WORK REQUIRED
Locate every line in the records below that holds the word "will" and return each one.
--- EXTRACTED DATA Enclosed Below ---
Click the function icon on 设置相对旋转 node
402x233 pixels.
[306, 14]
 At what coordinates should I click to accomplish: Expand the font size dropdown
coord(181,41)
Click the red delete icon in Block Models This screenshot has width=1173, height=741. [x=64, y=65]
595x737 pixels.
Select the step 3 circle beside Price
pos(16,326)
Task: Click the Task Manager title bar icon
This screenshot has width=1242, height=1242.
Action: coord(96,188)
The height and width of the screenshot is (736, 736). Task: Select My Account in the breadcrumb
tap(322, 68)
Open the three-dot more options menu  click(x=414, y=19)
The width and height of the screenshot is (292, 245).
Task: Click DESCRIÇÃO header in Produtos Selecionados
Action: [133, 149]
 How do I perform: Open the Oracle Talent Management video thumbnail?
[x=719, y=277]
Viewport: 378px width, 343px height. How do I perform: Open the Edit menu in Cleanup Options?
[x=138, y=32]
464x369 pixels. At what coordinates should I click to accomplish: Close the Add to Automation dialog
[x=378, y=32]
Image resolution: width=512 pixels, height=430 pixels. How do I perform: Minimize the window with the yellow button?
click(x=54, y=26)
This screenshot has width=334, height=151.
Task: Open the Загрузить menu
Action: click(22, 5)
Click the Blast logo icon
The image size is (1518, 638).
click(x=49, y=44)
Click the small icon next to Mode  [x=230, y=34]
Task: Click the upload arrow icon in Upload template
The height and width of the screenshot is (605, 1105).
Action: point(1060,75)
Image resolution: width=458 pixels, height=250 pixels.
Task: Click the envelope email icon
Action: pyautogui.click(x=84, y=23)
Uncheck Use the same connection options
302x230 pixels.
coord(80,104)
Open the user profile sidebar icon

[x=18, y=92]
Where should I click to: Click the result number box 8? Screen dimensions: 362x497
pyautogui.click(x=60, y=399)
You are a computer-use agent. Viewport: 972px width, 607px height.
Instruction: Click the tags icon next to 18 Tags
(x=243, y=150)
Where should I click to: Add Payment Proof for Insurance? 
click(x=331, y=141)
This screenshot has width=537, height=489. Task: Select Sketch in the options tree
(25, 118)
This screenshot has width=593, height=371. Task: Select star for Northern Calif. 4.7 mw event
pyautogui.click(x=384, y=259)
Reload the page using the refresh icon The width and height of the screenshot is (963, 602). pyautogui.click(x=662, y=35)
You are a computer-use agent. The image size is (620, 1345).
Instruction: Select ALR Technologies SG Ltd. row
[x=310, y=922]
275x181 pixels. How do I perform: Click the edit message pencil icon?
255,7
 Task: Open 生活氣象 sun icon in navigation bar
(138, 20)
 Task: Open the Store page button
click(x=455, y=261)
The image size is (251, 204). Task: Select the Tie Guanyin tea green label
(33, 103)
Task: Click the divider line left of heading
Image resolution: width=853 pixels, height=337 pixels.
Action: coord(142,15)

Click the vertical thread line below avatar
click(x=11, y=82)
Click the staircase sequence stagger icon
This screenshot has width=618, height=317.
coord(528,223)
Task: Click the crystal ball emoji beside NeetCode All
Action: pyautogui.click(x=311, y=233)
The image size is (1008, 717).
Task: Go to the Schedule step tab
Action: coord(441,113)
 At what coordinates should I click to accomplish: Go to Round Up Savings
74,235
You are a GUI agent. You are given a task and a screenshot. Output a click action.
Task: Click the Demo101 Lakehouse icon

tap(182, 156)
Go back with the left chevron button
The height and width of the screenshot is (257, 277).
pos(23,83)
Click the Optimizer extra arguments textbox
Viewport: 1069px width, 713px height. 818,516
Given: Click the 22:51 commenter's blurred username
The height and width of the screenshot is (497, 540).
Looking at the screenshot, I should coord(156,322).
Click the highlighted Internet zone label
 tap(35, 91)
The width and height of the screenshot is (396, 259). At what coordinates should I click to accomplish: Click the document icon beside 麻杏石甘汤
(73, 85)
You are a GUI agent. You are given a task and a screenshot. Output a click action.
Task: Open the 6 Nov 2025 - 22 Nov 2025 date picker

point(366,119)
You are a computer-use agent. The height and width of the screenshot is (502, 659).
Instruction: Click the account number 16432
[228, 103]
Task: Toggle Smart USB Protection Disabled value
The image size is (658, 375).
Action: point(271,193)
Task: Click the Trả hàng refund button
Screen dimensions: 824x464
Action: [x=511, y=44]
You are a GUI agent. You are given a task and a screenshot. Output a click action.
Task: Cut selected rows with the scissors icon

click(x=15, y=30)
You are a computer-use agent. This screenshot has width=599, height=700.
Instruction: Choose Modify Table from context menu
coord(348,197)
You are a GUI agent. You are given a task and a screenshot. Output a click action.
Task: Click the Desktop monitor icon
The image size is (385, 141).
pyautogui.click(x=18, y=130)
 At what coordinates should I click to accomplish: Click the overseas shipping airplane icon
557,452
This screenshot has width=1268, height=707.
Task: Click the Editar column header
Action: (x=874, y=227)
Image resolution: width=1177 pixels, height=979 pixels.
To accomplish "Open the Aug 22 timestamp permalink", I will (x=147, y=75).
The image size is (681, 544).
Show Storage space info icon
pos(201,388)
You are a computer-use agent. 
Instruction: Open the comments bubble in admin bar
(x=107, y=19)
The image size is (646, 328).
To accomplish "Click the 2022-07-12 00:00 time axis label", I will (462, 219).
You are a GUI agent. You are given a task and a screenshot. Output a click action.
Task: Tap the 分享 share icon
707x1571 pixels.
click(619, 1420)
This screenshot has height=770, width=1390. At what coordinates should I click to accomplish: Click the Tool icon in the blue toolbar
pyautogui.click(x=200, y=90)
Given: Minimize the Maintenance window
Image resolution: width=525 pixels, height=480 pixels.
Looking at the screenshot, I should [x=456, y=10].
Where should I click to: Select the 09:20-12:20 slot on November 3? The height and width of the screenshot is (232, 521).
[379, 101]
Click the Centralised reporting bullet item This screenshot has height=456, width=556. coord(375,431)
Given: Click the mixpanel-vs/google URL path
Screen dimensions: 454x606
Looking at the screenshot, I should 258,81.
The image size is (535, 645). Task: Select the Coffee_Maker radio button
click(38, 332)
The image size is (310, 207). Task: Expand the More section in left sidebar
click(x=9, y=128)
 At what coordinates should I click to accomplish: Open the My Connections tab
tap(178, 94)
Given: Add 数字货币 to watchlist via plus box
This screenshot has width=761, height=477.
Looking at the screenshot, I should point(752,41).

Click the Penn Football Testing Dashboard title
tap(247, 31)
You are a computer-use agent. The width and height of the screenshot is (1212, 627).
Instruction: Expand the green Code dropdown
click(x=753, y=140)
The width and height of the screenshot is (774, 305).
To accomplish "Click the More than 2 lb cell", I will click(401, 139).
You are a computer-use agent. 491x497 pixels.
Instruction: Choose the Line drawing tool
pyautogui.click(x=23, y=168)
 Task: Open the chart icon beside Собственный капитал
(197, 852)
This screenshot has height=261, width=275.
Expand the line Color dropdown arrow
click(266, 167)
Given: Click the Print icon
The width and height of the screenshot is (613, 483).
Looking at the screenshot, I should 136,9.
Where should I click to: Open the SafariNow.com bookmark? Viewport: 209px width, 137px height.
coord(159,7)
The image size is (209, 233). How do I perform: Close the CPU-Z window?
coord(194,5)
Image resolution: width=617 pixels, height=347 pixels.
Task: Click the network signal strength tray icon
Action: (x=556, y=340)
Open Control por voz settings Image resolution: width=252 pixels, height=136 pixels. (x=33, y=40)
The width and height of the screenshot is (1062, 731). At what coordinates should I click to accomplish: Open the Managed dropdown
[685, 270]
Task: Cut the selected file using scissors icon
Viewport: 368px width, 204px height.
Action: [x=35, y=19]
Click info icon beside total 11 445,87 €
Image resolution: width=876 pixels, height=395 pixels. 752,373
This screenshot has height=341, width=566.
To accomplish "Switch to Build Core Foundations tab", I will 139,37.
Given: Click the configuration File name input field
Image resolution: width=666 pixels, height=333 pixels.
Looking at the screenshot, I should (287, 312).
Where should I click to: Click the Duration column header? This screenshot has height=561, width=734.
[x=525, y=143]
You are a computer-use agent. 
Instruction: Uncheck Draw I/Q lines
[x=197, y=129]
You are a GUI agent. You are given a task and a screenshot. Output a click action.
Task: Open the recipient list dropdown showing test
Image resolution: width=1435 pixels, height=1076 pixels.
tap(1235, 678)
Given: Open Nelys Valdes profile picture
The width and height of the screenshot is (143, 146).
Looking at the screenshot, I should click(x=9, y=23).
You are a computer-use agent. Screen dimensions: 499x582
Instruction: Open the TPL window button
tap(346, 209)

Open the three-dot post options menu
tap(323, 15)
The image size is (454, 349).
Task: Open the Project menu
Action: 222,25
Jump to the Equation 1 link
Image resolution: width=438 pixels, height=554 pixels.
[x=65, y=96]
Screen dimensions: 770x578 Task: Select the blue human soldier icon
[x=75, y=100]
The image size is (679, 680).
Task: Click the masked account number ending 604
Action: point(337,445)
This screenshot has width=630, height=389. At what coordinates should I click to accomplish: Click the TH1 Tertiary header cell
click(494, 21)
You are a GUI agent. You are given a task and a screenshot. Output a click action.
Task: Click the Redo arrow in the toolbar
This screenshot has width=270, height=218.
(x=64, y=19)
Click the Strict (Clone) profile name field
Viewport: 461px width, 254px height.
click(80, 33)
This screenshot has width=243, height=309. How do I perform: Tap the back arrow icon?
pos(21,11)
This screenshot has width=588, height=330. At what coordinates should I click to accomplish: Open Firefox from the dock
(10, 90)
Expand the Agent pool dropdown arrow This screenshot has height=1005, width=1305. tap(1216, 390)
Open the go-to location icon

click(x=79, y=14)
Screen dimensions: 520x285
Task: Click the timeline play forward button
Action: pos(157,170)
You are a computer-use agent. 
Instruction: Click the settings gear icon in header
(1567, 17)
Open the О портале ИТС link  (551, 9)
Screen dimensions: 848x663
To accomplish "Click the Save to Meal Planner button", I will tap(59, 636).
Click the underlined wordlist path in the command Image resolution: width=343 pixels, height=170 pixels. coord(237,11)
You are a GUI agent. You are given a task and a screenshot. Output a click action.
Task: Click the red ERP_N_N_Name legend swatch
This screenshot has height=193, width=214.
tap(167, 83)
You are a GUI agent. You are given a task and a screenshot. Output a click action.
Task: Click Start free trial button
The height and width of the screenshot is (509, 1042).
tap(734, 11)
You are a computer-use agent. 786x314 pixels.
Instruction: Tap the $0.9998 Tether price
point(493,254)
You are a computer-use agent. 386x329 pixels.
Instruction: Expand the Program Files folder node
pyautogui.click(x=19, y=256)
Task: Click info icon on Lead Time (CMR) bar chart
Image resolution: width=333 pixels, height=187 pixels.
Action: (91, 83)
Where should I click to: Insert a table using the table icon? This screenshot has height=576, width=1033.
--- End of Enclosed EXTRACTED DATA ---
SOLUTION TO THIS TASK
To accomplish "Open the Aug 22 timestamp permalink", I will (x=147, y=75).
To accomplish "Click the 2022-07-12 00:00 time axis label", I will (462, 219).
To accomplish "Click the More than 2 lb cell", I will click(401, 139).
To accomplish "Switch to Build Core Foundations tab", I will 139,37.
To accomplish "Click the Save to Meal Planner button", I will tap(59, 636).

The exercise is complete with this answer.